I wasn’t expecting, then, to feel as touristy as the eight people in front of me in line for El tickets at the O’Hare CTA station. Standing with my rolling suitcase to buy a three-day pass, I knew I looked for all the world like some out-of-town yokel off for a few days in the big city. I figured the feeling would pass as I got on the train and showed my public transit acumen, but it turns out that five years is long enough to forget which stops are where, and I found myself peeking over a German couples’ shoulders to check their handheld route map.
My sudden foreignness felt even more pronounced when both friends and new acquaintances commented on my Southern accent. It surprised me to realize that, despite my very Midwestern upbringing and nearly a decade working in that very city, I appeared to everyone I met as a Memphis girl.

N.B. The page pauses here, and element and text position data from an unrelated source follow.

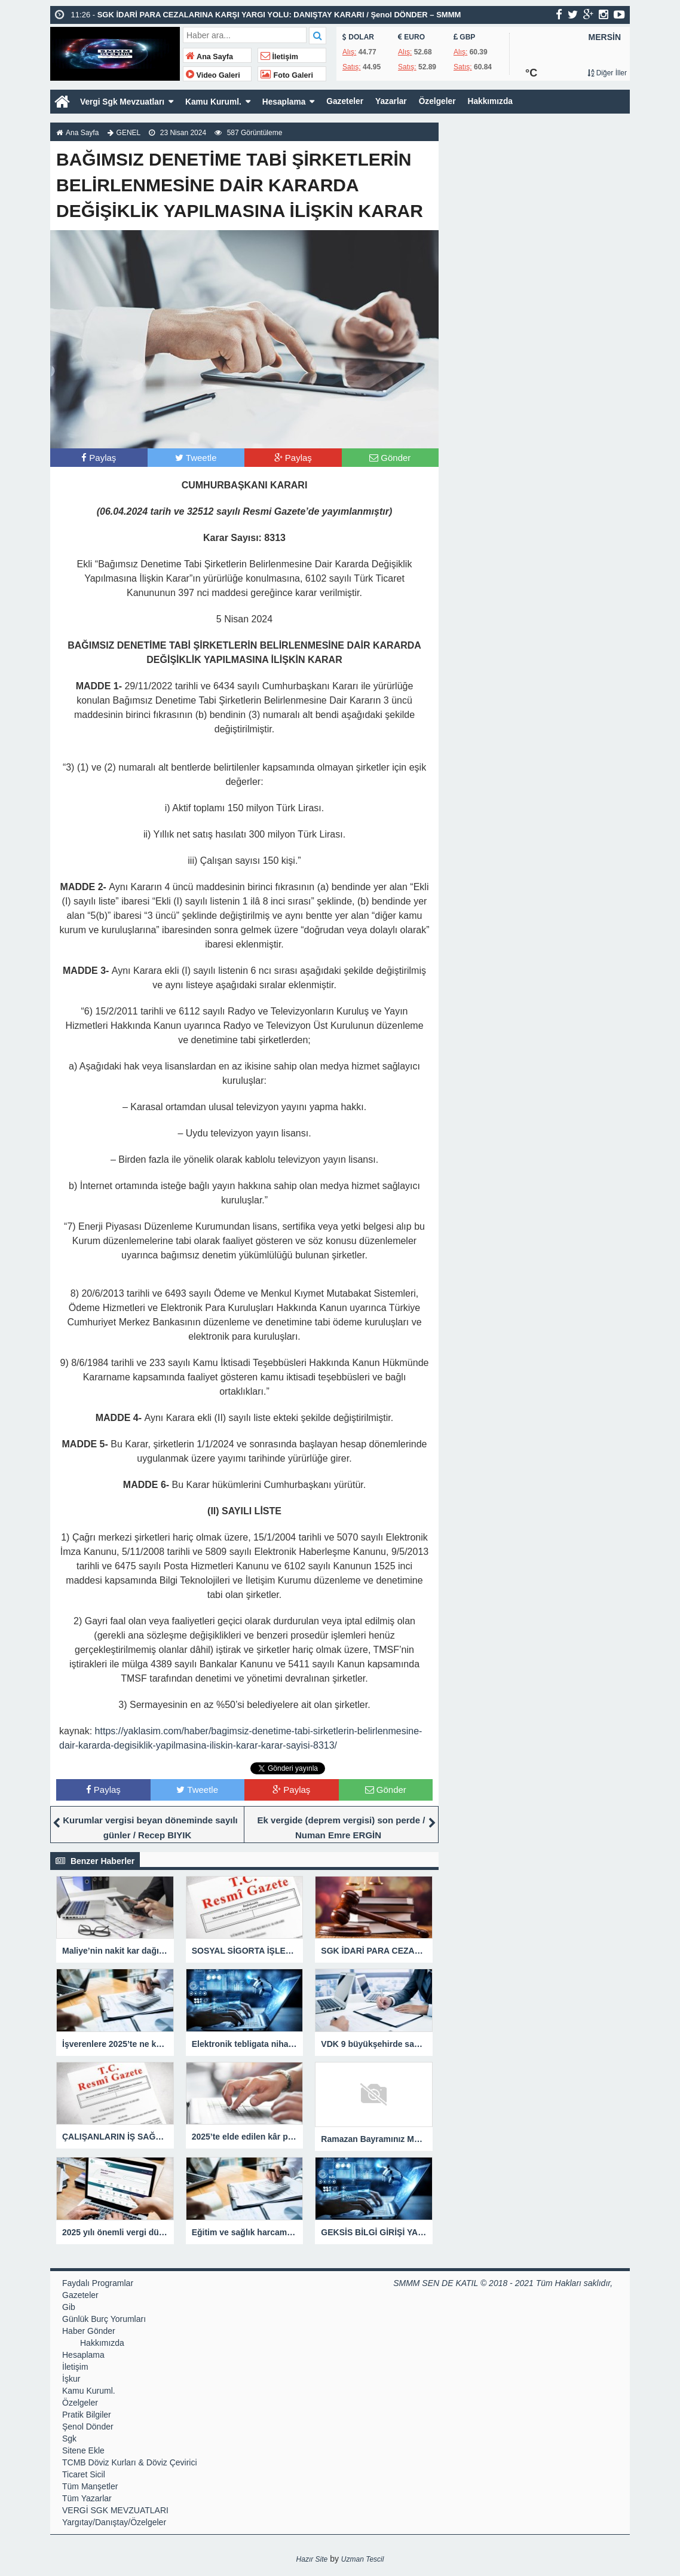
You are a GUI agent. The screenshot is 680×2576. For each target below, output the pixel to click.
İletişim (279, 57)
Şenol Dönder (88, 2426)
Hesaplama (287, 101)
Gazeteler (349, 101)
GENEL (129, 133)
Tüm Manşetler (90, 2486)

Once I made that realization, though, I tried to make the best of it. Southerners have the advantage of people assuming they’re naturally charming, so even when surrounded by groups of strangers, I mined a vein of confidence I’d never struck as a pure Yankee. I even spoke up during conference sessions, hoping that even if what I said made no sense, at least it was made more pleasant by my modest twang.
By the time I left, I felt I had my Chicago bearings back (although was consistently thrown by having the landmark body of water to the east of me), but I knew I could probably never be confused as a native again.

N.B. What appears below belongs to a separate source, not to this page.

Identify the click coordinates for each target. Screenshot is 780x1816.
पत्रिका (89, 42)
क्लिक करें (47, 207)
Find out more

A week later, my family made our annual trip to the beaches of the Gulf shore. As a northerner, my awareness of this area was once limited to John Mellencamp’s reference in Pink Houses, but as a Memphian, it has become a preferred destination. Preferred by so many Memphians, in fact, that most of our neighbors along 30A had Shelby County license plates. We drove 500 miles and ended up in a duplex shared by a family from Germantown.
In about the same time it took to get to Santa Rosa Beach, we could have been in Chicago, but instead of feeling completely out of place, it was like an extension of home. The Southern identity, as I’m increasingly reminded, permeates a vast geographical swath, and it’s an area I can now travel without feeling completely out of my element. Well, until I make a gaffe like assuming the “everyone in Memphis wears jeans” rule applies to lawn parties in Chickasaw Gardens. I’m clearly not 100% Southern, but I have come to love, respect, and associate myself with the South in ways I never expected, and never fully realized until I revisited my old home.
But really, y’all, can we work on the pizza?